- [THE PROBLEM]: Render the entries from the line that contains "Screen dimensions: 356x245" through the line that contains "I will 59,263." as a Markdown table with the columns Row and Line, one numbered row per line and blank lines omitted.

== == ==

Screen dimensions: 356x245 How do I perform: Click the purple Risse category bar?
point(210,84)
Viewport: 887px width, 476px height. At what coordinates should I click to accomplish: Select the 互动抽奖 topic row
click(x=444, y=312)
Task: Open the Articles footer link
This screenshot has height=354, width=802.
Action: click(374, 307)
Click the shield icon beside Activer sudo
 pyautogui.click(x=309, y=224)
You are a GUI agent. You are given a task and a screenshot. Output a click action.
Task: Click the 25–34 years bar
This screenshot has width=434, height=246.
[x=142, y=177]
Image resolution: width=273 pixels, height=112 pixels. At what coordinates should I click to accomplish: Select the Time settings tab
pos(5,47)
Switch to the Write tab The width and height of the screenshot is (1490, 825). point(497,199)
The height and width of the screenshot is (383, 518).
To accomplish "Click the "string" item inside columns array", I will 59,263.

== == ==

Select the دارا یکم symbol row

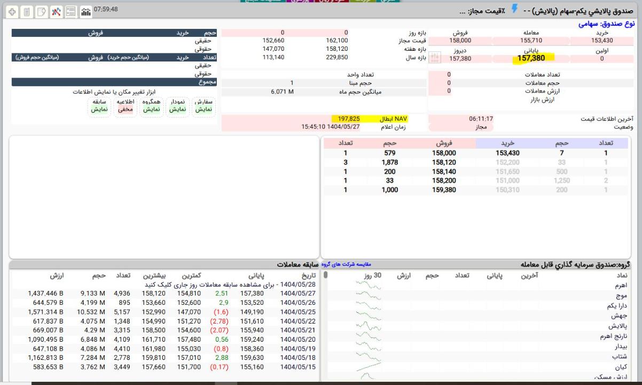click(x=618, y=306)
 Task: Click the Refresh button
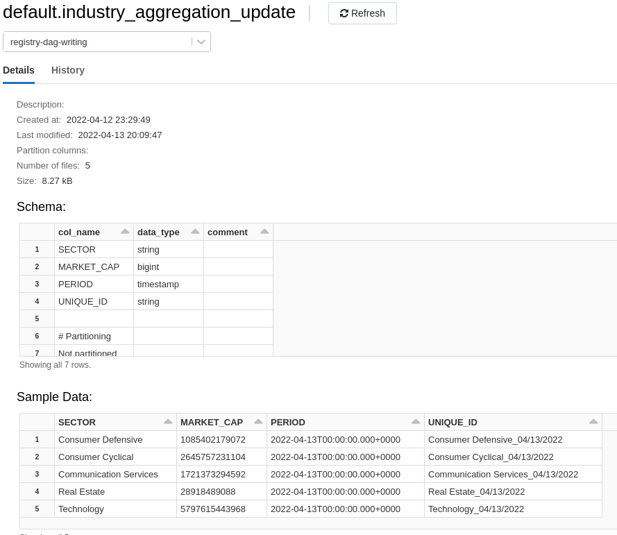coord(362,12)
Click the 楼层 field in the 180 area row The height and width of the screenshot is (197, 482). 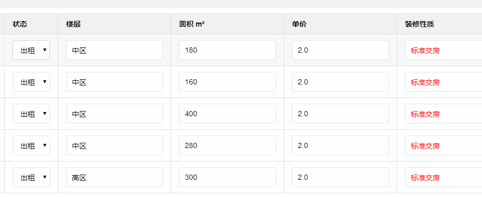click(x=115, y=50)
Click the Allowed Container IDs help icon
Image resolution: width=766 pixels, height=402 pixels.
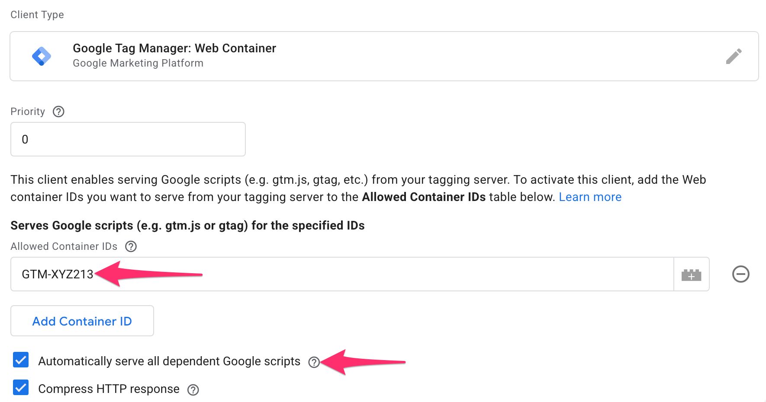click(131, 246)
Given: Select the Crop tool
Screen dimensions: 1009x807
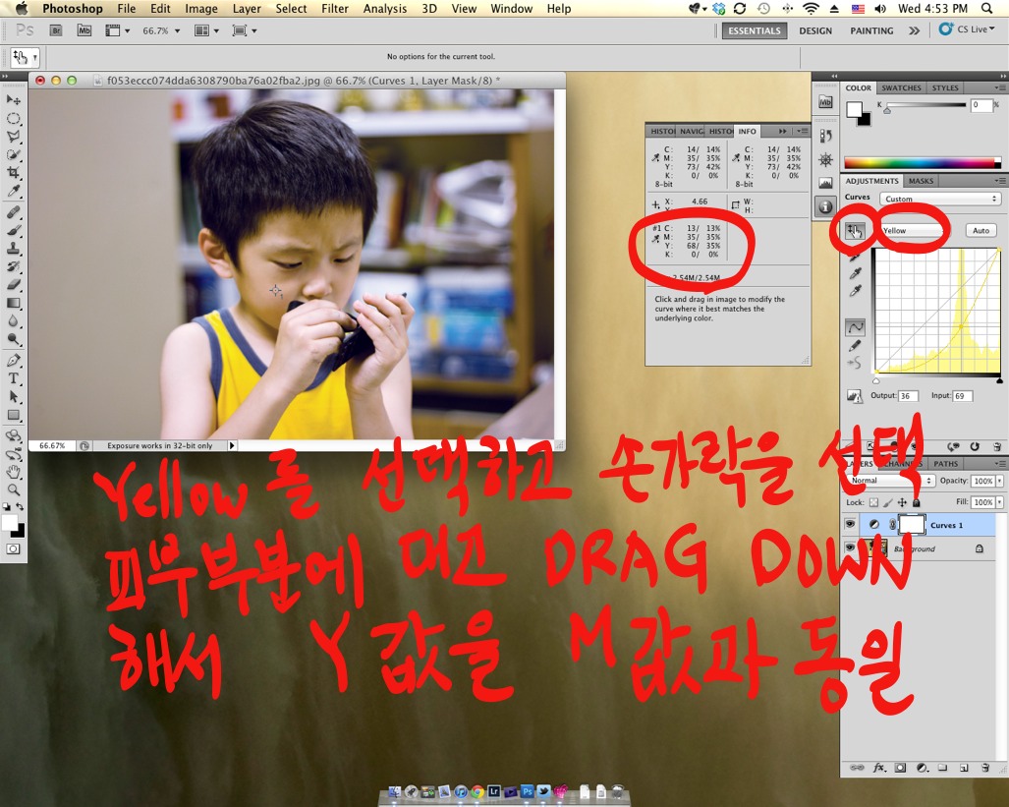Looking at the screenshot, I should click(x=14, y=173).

== == ==

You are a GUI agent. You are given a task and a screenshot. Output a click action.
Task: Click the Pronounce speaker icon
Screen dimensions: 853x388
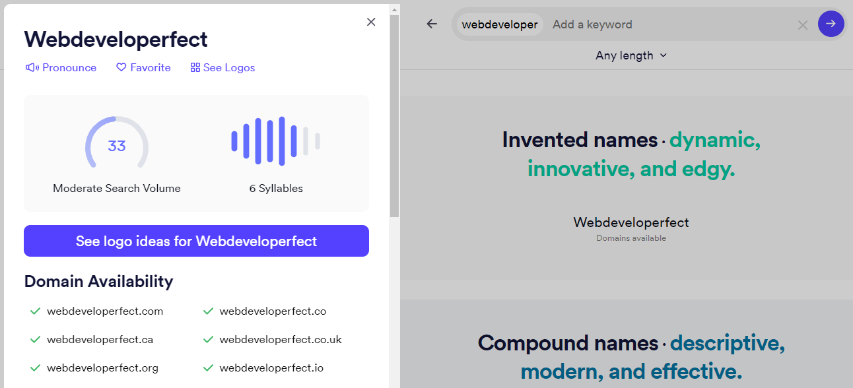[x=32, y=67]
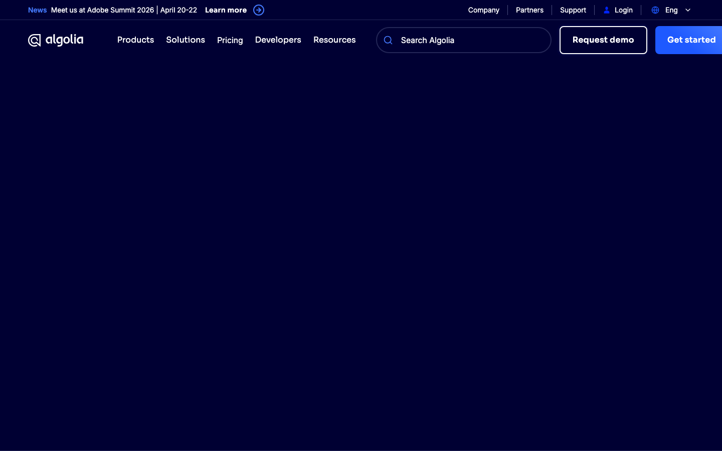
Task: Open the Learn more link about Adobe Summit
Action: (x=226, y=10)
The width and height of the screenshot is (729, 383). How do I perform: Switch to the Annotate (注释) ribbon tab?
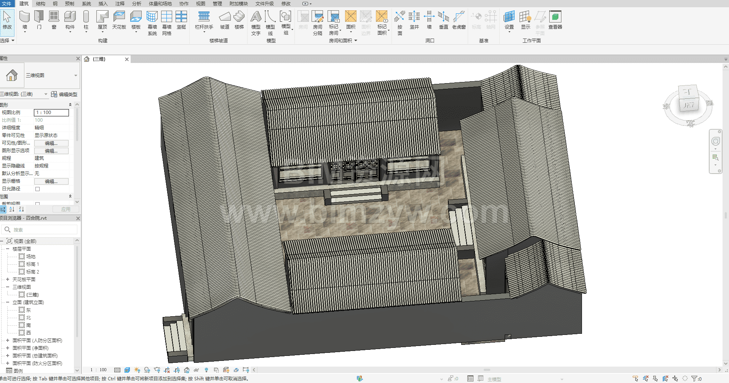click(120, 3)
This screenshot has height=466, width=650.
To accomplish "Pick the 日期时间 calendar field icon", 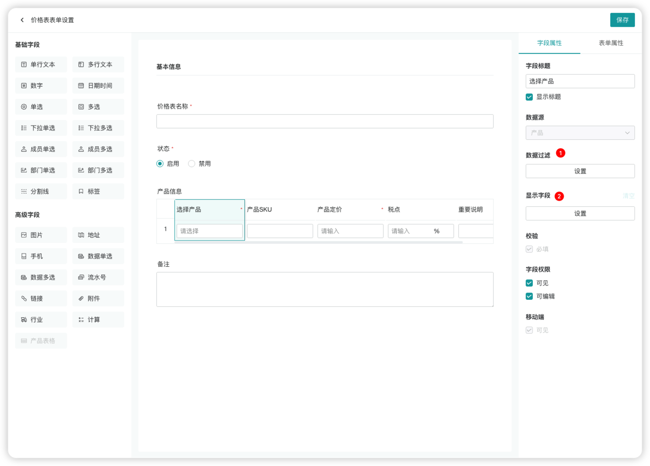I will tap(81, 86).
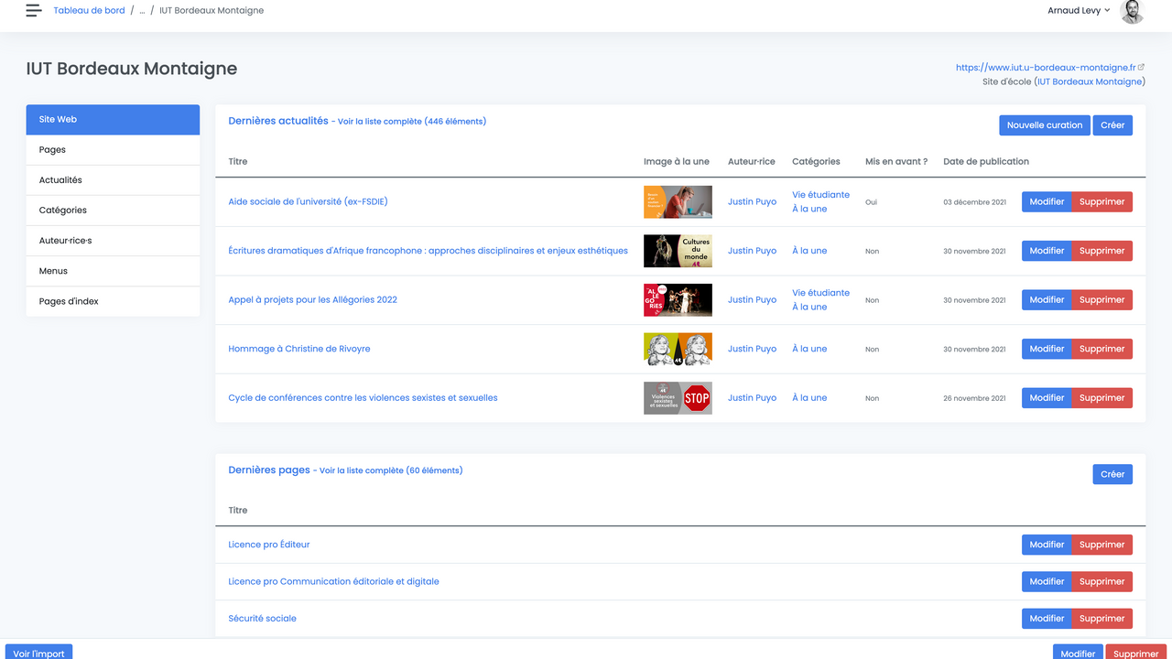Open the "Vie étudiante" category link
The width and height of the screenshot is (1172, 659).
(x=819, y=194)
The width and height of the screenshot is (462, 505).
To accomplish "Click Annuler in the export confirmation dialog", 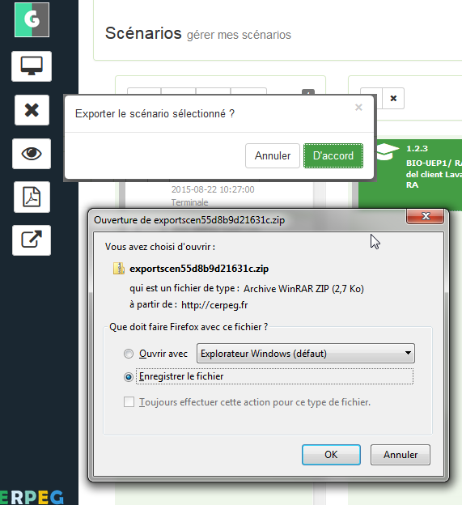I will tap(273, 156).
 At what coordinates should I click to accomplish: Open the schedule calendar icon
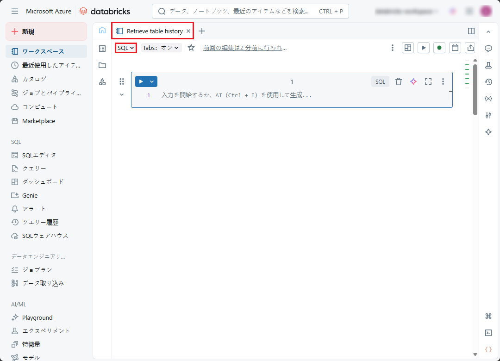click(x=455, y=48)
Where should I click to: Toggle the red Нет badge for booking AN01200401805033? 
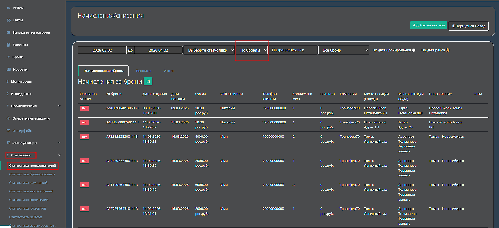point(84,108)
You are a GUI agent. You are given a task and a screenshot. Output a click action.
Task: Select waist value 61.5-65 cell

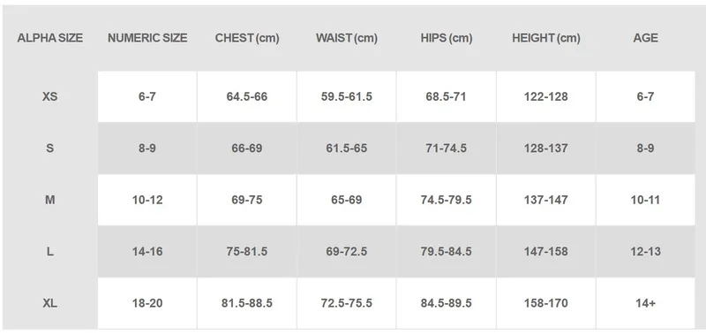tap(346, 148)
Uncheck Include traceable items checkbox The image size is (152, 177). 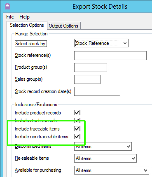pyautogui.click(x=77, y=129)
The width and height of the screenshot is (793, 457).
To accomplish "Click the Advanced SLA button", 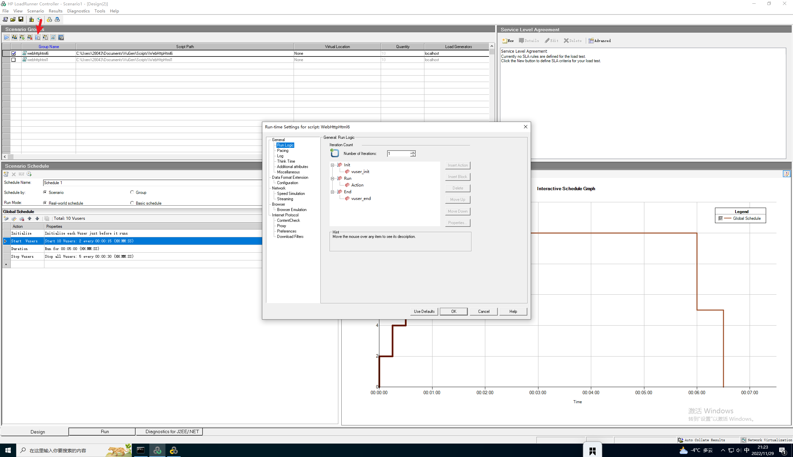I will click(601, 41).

== == ==

- [TASK OUTPUT]:
| Row | Line |
|---|---|
| 1 | Screen dimensions: 356x245 How do I perform: Click the purple Risse category bar? |
| 2 | point(210,84) |
| 3 | Viewport: 887px width, 476px height. At what coordinates should I click to accomplish: Select the 互动抽奖 topic row |
| 4 | click(x=444, y=312) |
| 5 | Task: Open the Articles footer link |
| 6 | This screenshot has height=354, width=802. |
| 7 | Action: click(374, 307) |
| 8 | Click the shield icon beside Activer sudo |
| 9 |  pyautogui.click(x=309, y=224) |
| 10 | You are a GUI agent. You are given a task and a screenshot. Output a click action. |
| 11 | Task: Click the 25–34 years bar |
| 12 | This screenshot has width=434, height=246. |
| 13 | [x=142, y=177] |
| 14 | Image resolution: width=273 pixels, height=112 pixels. At what coordinates should I click to accomplish: Select the Time settings tab |
| 15 | pos(5,47) |
| 16 | Switch to the Write tab The width and height of the screenshot is (1490, 825). point(497,199) |
| 17 | The height and width of the screenshot is (383, 518). |
| 18 | To accomplish "Click the "string" item inside columns array", I will 59,263. |